→ **Description of the task**
Repeat word for word the stretch of the Christmas passage from "But finally, it" through "a great Christmas..".

→ **Passage**
-- Start --
Then I started travelling to Turkey. The spirit was changed with impatience, it was not exiting with presents anymore, cause I knew I would get travels insurance and a ticket home from Turkey. I was in big debt so I couldn't really buy presents as I wished. Christmas spirit totally gone.
But finally, it came back! I am so excited, I have enough money to buy something nice for my sisters and parents, and the best is that now I don't need to wish for a Turkey ticket. I will tell my parents I don't want one, then I will write a loooong wishlist so I can't possibly know what they will get me. This will be a great Christmas..
Everything is falling in it's place now, and my life has never been easier. I am debt free, I have a wonderful family, a wonderful boyfriend and the possibility to be together with him... I truly believe that things that are ment to be, will be. Ever since I met Halil, things have started to become better and better for me, like life just changed. And then I think that, maybe this realtionship IS ment to be? That it was so hard with Sercan and Hasan cause I was not suppose to have a life with them?
-- End --
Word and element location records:
-- Start --
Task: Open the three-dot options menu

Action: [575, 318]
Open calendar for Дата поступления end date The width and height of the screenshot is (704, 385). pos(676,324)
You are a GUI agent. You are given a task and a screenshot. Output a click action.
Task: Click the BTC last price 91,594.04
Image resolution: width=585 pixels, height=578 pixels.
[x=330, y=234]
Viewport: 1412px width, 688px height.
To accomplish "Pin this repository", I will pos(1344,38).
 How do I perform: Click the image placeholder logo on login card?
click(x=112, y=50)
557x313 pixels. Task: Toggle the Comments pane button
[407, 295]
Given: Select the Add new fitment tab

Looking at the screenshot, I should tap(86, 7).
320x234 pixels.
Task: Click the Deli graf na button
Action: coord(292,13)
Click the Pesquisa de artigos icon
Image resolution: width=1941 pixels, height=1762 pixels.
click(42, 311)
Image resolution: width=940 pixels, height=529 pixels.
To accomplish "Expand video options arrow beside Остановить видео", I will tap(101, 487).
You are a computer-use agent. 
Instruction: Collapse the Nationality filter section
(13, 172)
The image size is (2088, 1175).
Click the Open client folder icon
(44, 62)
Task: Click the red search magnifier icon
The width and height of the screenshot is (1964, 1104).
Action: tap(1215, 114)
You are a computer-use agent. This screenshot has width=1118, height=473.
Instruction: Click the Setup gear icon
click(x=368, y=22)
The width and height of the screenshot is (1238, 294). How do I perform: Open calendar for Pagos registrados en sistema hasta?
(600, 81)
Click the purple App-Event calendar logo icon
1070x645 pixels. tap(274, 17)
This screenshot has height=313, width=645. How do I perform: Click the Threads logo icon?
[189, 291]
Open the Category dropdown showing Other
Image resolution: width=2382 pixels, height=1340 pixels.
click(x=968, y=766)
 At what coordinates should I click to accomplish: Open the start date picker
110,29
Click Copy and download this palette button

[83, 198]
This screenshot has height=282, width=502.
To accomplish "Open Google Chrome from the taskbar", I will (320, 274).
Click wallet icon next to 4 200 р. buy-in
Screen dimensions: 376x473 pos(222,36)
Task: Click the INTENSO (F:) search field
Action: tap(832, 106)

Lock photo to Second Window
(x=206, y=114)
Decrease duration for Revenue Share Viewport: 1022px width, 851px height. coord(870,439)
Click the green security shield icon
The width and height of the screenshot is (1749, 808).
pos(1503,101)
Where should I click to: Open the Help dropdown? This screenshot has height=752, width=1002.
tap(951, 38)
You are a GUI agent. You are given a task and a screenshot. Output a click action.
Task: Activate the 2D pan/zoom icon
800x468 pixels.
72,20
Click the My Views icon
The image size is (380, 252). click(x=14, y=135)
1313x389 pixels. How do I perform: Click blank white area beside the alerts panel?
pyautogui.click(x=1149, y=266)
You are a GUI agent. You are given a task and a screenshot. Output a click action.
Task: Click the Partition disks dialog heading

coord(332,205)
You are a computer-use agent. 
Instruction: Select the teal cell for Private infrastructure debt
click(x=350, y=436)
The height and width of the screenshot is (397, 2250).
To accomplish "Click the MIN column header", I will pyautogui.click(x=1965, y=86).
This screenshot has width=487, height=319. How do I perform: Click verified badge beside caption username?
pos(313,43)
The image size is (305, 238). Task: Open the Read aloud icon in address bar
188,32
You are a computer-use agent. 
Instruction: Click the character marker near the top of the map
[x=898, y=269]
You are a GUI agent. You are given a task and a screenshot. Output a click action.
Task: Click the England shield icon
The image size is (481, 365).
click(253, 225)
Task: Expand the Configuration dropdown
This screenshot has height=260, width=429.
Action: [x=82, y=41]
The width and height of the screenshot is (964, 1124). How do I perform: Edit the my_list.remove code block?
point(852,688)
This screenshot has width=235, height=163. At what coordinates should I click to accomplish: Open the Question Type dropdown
-- End --
→ **Result for this exercise**
But finally, it came back! I am so excited, I have enough money to buy something nice for my sisters and parents, and the best is that now I don't need to wish for a Turkey ticket. I will tell my parents I don't want one, then I will write a loooong wishlist so I can't possibly know what they will get me. This will be a great Christmas..